INPUT RECORDS:
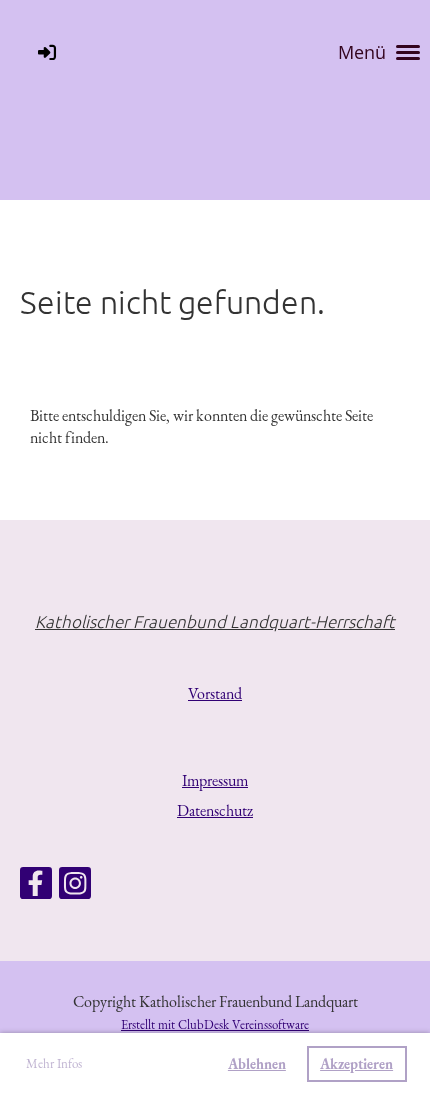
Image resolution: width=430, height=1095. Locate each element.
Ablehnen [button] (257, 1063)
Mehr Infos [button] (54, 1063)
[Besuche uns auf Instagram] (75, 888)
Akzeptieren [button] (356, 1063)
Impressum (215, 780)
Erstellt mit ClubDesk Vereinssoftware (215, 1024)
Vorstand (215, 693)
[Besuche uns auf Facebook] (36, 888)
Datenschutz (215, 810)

--

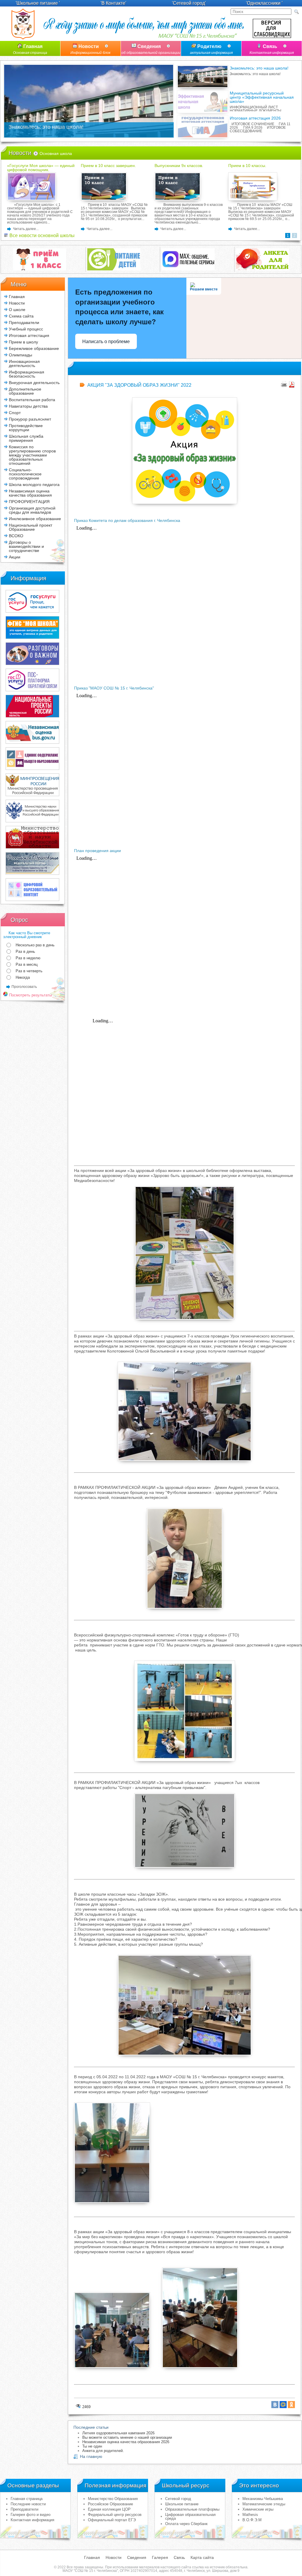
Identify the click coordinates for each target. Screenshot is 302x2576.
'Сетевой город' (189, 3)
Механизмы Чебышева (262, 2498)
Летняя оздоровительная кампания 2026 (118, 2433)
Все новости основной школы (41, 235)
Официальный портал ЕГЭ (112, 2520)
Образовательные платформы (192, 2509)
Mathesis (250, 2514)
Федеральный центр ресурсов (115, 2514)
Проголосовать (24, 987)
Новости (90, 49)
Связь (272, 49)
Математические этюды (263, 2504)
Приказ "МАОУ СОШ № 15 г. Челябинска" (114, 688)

WORK TO BE COMPLETED: Report the number of lines in the listing that hold the string "button", and nothing else.

TASK RESPONSE: 3